Social Media Awareness - Snapchat 3Imagine having those stupid things you say written down on paper and put in a filing cabinet somewhere, or having a movie made from random parts of your life and shown to a group of kids in France?


I think many of us take comfort in the fact that some of the things we have said and done are lost in the cosmic vortex forever. It’s comforting to know that my meltdown at 3 am when my dog woke me up (because a cat pranced by the window) will never be heard or seen again  (my meltdown, not my dog. She’s fine.).


Of course, most of us make a point NOT to write these horrendous things down or take lots of pictures on a bad hair day. But it’s only a matter of time really, before a lack of good judgment thrusts us into a place of regret, and we let fly that picture that probably should have never been taken.

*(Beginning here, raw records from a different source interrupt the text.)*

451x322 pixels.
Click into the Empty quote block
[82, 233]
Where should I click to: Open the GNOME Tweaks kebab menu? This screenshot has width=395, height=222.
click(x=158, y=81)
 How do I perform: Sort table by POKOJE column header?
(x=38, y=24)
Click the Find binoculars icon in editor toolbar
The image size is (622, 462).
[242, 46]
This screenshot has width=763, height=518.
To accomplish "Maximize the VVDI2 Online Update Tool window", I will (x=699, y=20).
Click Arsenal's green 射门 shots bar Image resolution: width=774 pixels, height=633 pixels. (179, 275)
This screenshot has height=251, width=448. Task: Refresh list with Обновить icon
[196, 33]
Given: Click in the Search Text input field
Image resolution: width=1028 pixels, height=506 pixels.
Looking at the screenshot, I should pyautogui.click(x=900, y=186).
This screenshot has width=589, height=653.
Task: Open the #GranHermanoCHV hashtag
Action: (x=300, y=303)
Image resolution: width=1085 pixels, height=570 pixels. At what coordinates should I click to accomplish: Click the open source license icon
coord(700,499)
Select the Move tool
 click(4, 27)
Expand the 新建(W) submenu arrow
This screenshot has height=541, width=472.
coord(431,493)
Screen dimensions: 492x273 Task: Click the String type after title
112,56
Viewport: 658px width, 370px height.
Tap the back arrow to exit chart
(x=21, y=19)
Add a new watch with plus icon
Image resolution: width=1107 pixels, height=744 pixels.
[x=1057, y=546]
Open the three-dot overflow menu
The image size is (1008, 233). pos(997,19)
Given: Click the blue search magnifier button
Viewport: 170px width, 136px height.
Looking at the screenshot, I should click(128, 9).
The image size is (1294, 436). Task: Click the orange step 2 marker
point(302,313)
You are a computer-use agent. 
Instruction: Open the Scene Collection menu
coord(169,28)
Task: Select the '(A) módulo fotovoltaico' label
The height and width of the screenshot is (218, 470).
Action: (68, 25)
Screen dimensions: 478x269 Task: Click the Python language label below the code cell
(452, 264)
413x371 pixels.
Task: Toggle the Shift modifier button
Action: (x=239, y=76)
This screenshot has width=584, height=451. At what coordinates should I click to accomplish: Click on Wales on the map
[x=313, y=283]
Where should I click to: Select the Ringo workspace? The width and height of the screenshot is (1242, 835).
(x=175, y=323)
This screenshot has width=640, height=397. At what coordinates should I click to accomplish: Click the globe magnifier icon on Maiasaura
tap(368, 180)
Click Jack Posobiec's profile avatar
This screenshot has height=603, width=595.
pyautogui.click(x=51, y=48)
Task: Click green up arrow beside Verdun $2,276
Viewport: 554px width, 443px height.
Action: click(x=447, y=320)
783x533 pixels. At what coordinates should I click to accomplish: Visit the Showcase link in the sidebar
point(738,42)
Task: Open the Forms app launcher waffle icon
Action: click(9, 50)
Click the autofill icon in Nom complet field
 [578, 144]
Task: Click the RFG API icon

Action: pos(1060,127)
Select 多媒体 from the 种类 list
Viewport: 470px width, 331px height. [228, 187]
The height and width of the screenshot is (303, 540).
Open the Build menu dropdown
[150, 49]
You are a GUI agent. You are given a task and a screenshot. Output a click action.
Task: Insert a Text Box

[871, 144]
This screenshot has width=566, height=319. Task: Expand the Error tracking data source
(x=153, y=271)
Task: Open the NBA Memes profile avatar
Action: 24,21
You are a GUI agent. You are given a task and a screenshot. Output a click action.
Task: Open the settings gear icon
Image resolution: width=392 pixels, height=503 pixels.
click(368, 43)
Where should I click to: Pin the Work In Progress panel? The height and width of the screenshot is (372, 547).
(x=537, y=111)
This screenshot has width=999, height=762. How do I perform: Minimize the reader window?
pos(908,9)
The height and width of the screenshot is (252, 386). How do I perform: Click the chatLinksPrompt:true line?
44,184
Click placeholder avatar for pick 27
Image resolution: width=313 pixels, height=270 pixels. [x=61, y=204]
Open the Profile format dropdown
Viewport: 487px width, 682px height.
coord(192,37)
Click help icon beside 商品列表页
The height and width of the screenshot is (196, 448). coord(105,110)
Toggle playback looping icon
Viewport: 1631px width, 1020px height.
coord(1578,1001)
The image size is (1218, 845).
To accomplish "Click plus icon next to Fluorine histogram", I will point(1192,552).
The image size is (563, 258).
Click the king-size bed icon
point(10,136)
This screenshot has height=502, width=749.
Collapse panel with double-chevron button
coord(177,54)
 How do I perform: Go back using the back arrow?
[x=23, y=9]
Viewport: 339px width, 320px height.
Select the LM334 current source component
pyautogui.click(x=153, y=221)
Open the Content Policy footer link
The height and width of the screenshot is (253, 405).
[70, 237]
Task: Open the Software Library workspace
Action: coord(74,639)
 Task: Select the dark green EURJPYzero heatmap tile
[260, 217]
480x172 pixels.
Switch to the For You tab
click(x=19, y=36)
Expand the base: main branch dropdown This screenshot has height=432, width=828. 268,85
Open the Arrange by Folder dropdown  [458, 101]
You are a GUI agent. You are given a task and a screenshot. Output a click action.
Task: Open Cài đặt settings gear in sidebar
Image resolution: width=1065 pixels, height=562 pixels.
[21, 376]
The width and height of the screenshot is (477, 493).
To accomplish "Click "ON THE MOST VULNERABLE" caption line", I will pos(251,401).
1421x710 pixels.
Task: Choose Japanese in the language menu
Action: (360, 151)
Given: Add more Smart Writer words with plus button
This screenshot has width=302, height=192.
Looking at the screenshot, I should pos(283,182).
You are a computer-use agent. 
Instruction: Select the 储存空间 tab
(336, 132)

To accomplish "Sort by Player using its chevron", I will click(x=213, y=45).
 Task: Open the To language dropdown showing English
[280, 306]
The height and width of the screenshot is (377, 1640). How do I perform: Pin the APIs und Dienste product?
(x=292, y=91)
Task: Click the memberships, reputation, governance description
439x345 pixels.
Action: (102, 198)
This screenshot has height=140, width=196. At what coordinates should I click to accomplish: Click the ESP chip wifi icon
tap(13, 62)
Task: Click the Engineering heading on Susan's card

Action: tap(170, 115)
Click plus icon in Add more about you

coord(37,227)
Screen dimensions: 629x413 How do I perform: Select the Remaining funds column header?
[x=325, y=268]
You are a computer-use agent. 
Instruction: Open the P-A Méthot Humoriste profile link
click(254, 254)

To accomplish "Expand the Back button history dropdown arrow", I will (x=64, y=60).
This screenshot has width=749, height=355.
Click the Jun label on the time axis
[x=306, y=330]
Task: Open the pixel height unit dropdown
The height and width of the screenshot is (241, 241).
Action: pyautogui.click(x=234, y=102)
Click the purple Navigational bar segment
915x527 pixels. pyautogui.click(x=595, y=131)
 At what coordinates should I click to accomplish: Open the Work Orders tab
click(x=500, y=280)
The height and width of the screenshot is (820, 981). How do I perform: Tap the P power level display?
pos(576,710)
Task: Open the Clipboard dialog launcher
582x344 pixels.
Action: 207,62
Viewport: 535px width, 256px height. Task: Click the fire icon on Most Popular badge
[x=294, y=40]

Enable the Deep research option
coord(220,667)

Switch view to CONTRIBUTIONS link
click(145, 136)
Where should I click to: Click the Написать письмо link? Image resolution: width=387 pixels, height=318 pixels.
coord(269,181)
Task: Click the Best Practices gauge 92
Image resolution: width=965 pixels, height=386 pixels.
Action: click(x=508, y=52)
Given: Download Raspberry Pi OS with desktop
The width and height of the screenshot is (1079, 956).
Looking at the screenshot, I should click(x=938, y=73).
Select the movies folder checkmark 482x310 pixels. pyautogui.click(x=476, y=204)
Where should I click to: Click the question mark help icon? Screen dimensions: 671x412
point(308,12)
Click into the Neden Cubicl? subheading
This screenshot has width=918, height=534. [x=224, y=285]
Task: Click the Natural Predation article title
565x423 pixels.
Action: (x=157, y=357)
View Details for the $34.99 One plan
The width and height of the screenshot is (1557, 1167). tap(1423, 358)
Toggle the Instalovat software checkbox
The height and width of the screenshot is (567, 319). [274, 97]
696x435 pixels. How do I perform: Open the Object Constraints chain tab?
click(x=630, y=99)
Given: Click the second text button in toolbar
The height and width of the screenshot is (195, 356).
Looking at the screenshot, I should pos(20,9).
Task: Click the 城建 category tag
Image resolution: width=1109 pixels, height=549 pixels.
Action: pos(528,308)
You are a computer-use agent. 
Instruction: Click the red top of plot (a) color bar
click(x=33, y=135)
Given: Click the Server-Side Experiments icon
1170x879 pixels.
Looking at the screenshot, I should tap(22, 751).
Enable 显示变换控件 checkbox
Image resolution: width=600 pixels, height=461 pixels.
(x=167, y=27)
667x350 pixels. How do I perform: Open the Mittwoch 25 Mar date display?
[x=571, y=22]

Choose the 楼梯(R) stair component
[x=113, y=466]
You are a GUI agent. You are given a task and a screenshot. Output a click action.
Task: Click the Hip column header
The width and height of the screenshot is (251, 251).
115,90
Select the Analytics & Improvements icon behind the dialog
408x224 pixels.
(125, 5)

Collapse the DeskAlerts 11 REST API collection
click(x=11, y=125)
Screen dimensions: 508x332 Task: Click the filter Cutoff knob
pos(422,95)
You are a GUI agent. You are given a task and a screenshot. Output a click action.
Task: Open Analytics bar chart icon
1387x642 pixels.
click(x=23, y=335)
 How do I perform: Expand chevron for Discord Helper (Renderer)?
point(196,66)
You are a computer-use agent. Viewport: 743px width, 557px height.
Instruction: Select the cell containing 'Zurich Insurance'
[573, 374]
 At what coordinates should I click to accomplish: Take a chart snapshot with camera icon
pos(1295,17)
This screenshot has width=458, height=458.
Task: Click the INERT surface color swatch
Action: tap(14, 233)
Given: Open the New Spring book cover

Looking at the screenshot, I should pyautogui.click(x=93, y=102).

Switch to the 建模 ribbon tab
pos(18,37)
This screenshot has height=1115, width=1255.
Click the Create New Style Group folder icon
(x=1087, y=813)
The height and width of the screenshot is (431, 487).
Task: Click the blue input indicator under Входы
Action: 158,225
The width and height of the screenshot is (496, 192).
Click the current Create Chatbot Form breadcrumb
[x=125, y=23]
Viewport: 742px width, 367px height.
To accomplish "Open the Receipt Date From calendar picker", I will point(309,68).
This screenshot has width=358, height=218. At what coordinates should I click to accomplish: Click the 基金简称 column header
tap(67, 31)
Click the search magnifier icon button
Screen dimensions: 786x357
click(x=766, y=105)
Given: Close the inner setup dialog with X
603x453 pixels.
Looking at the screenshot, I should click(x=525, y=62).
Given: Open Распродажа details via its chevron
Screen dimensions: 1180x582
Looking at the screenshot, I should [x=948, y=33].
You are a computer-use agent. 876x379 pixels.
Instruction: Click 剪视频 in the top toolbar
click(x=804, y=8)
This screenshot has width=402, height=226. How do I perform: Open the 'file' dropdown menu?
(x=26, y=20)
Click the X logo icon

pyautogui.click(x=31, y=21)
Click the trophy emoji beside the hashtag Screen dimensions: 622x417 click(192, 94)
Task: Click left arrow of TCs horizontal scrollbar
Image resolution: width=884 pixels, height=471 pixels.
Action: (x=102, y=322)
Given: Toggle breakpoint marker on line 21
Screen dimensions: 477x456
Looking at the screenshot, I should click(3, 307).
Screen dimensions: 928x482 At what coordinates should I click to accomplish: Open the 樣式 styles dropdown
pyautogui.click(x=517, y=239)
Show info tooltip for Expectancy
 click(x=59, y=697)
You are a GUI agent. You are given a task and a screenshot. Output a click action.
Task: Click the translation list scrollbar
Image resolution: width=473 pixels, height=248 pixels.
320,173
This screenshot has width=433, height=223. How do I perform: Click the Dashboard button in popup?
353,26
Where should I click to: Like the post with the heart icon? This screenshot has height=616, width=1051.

That is a danger of Snapchat.


Fairly new, Snapchat started out in 2011 as an app called Picaboo, but didn’t fare so well. The name was changed to Snapchat, and it was re-released. Its selling feature is its ephemeral nature. Users are able to take pictures and make videos on Snapchat, add text and drawings, and send them to specified recipients. Photos and videos are referred to as snaps. Users are able to set a time limit for how long their recipients can view the snap (1 to 10 seconds). When the time limit is up, the snap is hidden from the recipient’s device and “deleted from Snapchat’s servers.”


(Note: Users are also able to create stories which can be available to recipients for up to 24 hours. Supposedly.)


“deleted from Snapchat’s servers” – That was the originally lingo.


Snapchat has modified their assessment of “deletion” to say that images may still be recoverable. So are they gone or aren’t they? No one seems to know for sure, but judging from how things work in the technological world, there’s a good chance the funny pictures of you with your tongue up your nose are still floating through cyber space.


Although Snapchat is intended for users 13 and up (and mostly used by 18 to 34 year olds), Snapchat also offers a kid-friendly (and I use that term very loosely) version called Snapkids. With Snapkids, the user (kid) can take a picture and draw on it, but they are not able to send it to anyone. (Ahem, sure.)


Personally, I think Snapchats are funny and freeing. You can send a crazy picture of your sad face, share it with someone, and then it’s over and gone. (Or is it?) And that’s the part that gets me. You might think, what’s the big deal? And maybe for 99% of the pictures a person takes, it is no big deal. It’s that 1% where we forget what’s appropriate that can be troublesome.


I took several selfies that I was going to use in this post, but then I showed them to a trusted friend, and she steered me away from doing that.  Why? Because once it’s done, it’s done. And there might very well be a day when I don’t want to have my grumpy face available for the whole world to see. So instead I pulled other people’s pix off of Bing. I don’t know these people, but because of the cyber world, I get to be part of a moment in their lives.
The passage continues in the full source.